Rumbo Político

¿Reventarán al PAN?

Por lo visto en el Partido Acción Nacional (PAN), los problemas personales, las riñas verbales entre dirigentes y militantes, forman parte del diario acontecer, ya que hace una par de semanas el senador Javier Lozano Alarcón, acusó al otrora presidente de dicho instituto político, Gustavo Madero, de querer ser hasta Papa.

La ambición del chihuahuense Madero no tiene límites, ya que se reincorporó a la presidencia del Comité Ejecutivo hace un par de semanas de la licencia solicitada desde octubre del año pasado para buscar una diputación plurinominal; por cierto, a su regreso le cerró puerta a Margarita Zavala Martín del Campo, (esposa del ex primer mandatario Felipe Calderón), quien aspiraba a ser legisladora federal. Aunque ya anunció que más adelante buscará lanzarse en pos de la primera silla del PAN. Será con toda calma.
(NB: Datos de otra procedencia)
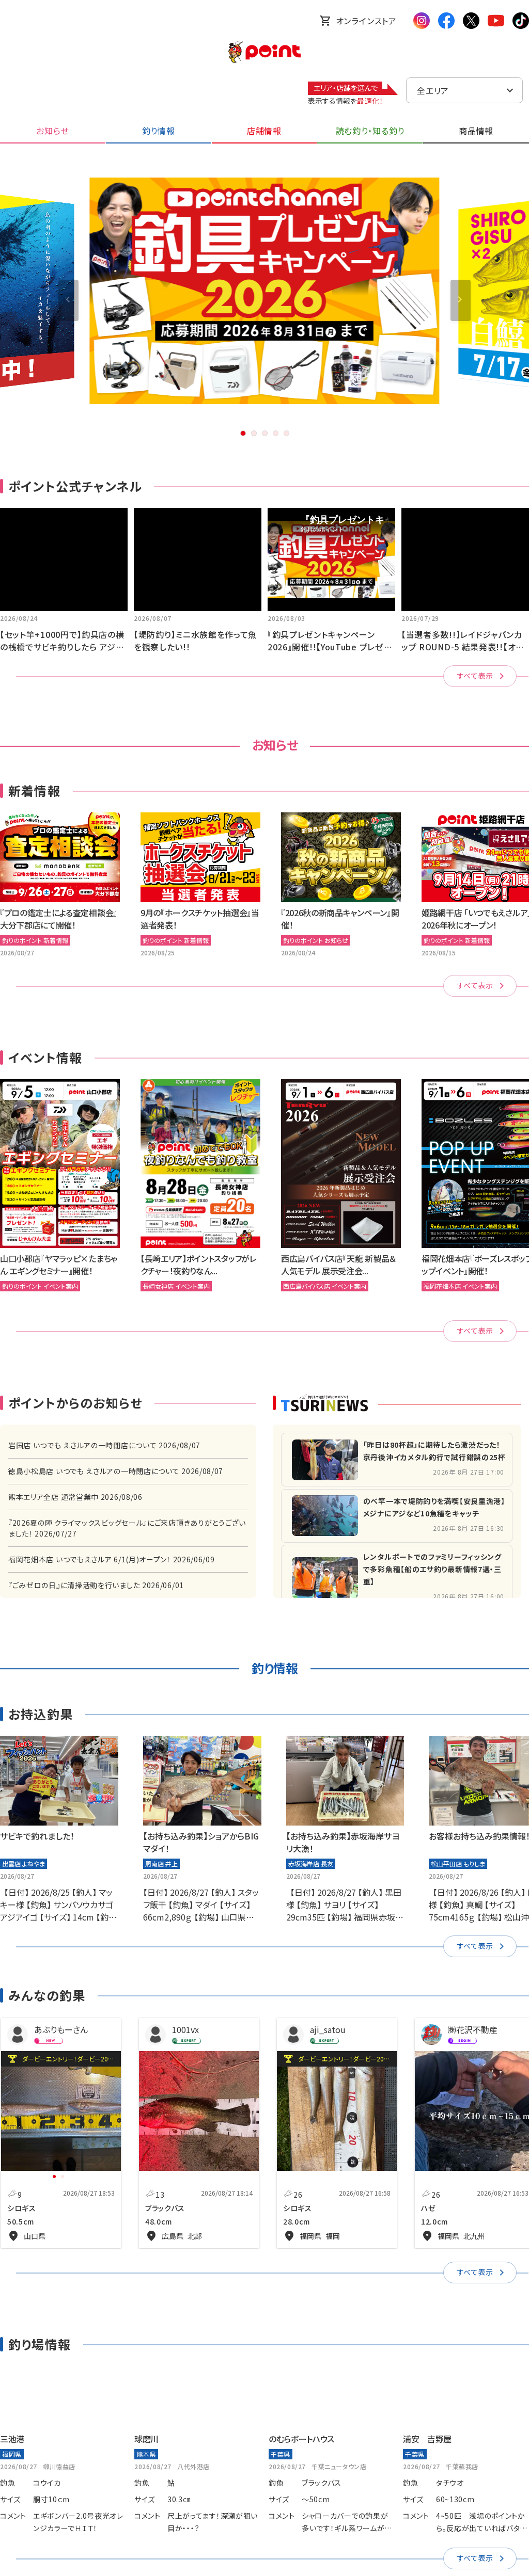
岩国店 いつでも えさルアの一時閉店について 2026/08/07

Gustavo Madero declaró que no dejó pasar a Margarita Zavala porque era como darse un tiro en un pie.

No conformes con ese pobre espectáculo, hace ocho días Juan Molinar Horcasitas y el ex presidente Felipe Calderón Hinojosa, protagonizaron otra reyerta mediante acusaciones mutuas.

El ex colaborador del gabinete calderonista, acusó a su ex jefe de ser un "personaje aislado y de continuas derrotas", a lo que el michoacano le contestó que era un "amargado" y lo acusó de ser "cómplice de una componenda de quienes están en el Comité Ejecutivo del PAN". ¡Tómala!
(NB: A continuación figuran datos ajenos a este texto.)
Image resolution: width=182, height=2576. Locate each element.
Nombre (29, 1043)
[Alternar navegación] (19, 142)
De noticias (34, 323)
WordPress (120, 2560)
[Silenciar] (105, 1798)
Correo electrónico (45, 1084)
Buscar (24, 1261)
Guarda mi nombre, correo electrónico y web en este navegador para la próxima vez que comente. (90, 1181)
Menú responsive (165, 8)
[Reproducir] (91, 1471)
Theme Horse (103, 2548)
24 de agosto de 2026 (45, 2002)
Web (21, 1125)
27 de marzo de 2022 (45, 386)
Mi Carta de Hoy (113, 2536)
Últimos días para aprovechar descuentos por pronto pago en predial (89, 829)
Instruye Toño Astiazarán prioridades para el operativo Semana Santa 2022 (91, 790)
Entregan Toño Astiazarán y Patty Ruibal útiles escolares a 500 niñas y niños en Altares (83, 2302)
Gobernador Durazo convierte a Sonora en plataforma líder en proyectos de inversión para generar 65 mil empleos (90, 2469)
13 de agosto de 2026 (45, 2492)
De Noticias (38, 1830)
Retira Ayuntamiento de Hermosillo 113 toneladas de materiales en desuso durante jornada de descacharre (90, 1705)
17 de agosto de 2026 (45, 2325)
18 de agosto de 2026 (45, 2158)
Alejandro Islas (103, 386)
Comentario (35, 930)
Juan Molinar defendió su postura al afirmar que "cenamos hace unos meses" donde acordaron que "estábamos a mano y en paz, porque yo también aporté mi cuota para que llegara a la presidencia Calderón. No conforme con lo anterior, el ex titular del Ejecutivo federal, le ´contestó: "tenías amargura, tristeza y preocupación cuando fuiste víctima de las peores ignominias. Sabes que de todas ellas te defendí, aun a costa mía. Pero sí, la tuviste desde el día que pedí tu renuncia". ¡Tómala!

Como colofón, al senador Ernesto Cordero Arroyo lo captaron las cámaras en compañía de otros panistas en el Superbowl el pasado domingo, por lo que no asistió al inicio del Periodo Ordinario de Sesiones, a lo que Gustavo Madero aseguró que será investigado para, de ser posible, sancionarlo.
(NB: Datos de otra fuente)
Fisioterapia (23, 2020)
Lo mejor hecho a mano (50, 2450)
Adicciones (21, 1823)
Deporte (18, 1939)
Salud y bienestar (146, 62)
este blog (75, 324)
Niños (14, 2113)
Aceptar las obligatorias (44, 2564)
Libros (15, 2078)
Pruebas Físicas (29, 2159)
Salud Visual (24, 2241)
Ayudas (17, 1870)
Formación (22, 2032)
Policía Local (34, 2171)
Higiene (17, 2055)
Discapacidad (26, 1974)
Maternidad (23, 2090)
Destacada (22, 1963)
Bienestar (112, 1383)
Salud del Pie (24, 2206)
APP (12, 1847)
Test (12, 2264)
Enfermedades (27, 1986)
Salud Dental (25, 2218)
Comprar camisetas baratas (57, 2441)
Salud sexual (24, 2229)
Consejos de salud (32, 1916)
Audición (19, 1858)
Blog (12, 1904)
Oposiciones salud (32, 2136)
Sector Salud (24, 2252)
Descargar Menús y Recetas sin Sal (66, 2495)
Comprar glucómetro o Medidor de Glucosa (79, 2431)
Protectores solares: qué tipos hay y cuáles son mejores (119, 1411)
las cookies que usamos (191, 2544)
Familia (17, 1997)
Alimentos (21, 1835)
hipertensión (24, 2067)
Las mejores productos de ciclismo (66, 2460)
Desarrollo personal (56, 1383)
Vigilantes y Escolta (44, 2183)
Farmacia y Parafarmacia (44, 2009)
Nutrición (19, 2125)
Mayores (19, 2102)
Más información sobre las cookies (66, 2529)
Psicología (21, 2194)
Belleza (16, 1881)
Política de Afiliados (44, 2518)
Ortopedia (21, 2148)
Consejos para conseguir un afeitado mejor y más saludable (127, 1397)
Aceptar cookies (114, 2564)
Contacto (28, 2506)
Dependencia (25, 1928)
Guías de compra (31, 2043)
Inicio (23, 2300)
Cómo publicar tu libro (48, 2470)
Así pues, el PAN enfrenta una guerra interna continua, la falta de liderazgo permea continuamente sin que nadie ponga orden, la ambición personal y el protagonismo son los vaivenes constantes entre su militancia y su dirigencia. Cada quien acarrea agua a su molino. Este crítico momento por el que atraviesa dicho instituto es delicado, ya que hasta el ex presidente Calderón se puso los guantes. ¿Logrará su propia militancia, reventar al PAN?